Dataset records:
********
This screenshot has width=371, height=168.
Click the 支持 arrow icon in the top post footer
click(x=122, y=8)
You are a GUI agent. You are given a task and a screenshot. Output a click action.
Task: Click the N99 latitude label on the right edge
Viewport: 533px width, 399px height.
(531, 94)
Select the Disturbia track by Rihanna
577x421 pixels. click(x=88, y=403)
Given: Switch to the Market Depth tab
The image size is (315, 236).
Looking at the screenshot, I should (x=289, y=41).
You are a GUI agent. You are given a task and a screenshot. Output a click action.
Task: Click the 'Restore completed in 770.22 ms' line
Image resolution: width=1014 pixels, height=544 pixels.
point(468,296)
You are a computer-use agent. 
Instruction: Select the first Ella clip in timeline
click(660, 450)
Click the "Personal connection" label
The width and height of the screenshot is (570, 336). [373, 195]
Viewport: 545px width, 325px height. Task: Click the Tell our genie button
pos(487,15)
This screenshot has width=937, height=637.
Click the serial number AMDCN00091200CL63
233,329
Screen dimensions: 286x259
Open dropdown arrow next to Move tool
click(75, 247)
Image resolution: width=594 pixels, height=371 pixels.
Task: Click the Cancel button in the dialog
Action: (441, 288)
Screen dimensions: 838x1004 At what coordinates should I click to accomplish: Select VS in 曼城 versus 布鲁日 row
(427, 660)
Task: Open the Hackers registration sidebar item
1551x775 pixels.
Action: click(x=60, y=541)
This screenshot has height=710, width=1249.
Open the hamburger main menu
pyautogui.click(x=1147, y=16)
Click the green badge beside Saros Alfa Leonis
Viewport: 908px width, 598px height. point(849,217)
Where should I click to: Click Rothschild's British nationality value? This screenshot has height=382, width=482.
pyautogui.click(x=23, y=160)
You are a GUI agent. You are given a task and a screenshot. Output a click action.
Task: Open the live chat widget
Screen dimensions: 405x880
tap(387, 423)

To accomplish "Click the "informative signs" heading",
********
What to work on: With no alteration of any kind, give the data again in full.

Response to the exercise:
This screenshot has width=371, height=168.
Click the 支持 arrow icon in the top post footer
click(x=122, y=8)
You are a GUI agent. You are given a task and a screenshot. Output a click action.
Task: Click the N99 latitude label on the right edge
Viewport: 533px width, 399px height.
(531, 94)
Select the Disturbia track by Rihanna
577x421 pixels. click(x=88, y=403)
Given: Switch to the Market Depth tab
The image size is (315, 236).
Looking at the screenshot, I should (x=289, y=41).
You are a GUI agent. You are given a task and a screenshot. Output a click action.
Task: Click the 'Restore completed in 770.22 ms' line
Image resolution: width=1014 pixels, height=544 pixels.
point(468,296)
You are a computer-use agent. 
Instruction: Select the first Ella clip in timeline
click(660, 450)
Click the "Personal connection" label
The width and height of the screenshot is (570, 336). [373, 195]
Viewport: 545px width, 325px height. Task: Click the Tell our genie button
pos(487,15)
This screenshot has width=937, height=637.
Click the serial number AMDCN00091200CL63
233,329
Screen dimensions: 286x259
Open dropdown arrow next to Move tool
click(75, 247)
Image resolution: width=594 pixels, height=371 pixels.
Task: Click the Cancel button in the dialog
Action: (441, 288)
Screen dimensions: 838x1004 At what coordinates should I click to accomplish: Select VS in 曼城 versus 布鲁日 row
(427, 660)
Task: Open the Hackers registration sidebar item
1551x775 pixels.
Action: click(x=60, y=541)
This screenshot has height=710, width=1249.
Open the hamburger main menu
pyautogui.click(x=1147, y=16)
Click the green badge beside Saros Alfa Leonis
Viewport: 908px width, 598px height. point(849,217)
Where should I click to: Click Rothschild's British nationality value? This screenshot has height=382, width=482.
pyautogui.click(x=23, y=160)
You are a GUI agent. You are given a task and a screenshot. Output a click action.
Task: Open the live chat widget
Screen dimensions: 405x880
tap(387, 423)

To accomplish "Click the "informative signs" heading",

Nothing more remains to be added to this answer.